Гансу, когда он вернулся, предоставили долгий отпуск. За всю войну. А Ма по-прежнему ходила на работу. Он, конечно, скучал. И по этой причине повадился ходить в кино. На дневные сеансы. Меня брал с собой, благо теперь я учился в вечерней смене.
Нынче в нашем кинотеатре шел «Большой вальс». На афише красовался хорошо одетый мужчина с пухлыми щечками и фатовскими усиками. Композитор Штраус, Иоганн Штраус. Тоже, стало быть, Ганс.
Мы купили билеты, миновали контроль.
Как обычно перед дневными сеансами, в фойе было сумрачно и сонно. Народу мало. Один перелистывал древний журнал, двое других понурились над шахматным столиком, остальные просто так сидели, позевывали.

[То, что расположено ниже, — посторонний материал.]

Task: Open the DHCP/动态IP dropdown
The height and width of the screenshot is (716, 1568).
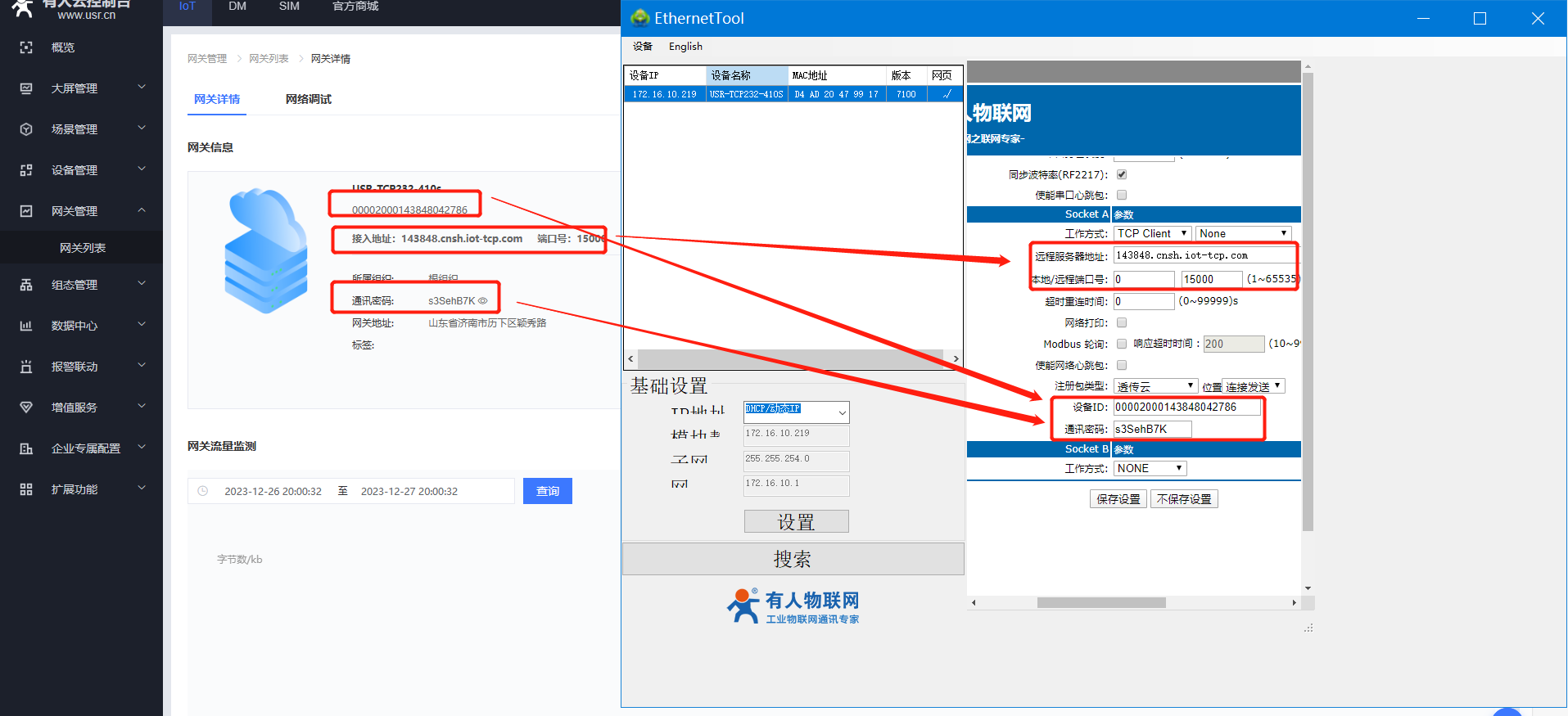Action: [x=796, y=411]

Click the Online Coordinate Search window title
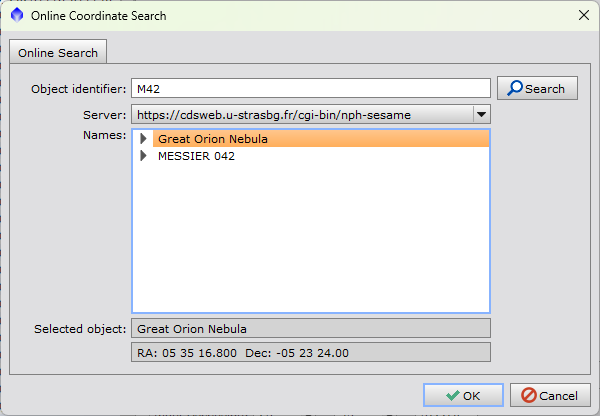[99, 16]
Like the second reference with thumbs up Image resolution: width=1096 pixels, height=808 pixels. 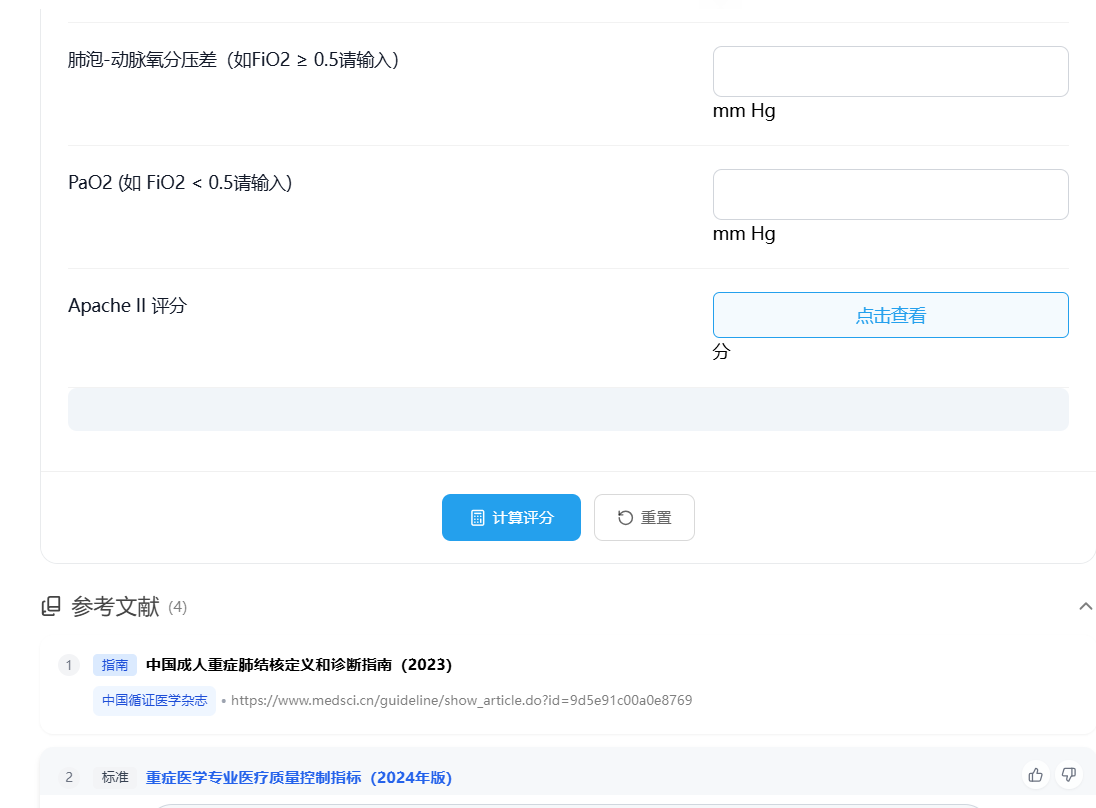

В глубине фойе была эстрада. Там вытянулись голые пюпитры. Сбоку выглядывал обшарпанный рояль с замкнутой пастью. А посредине возвышался барабан: дурашливый негр в широченных клешах отбивал на нем чечетку, хвостатые синкопы летели у него из-под каблуков, но это лишь усугубляло пустынную тишину.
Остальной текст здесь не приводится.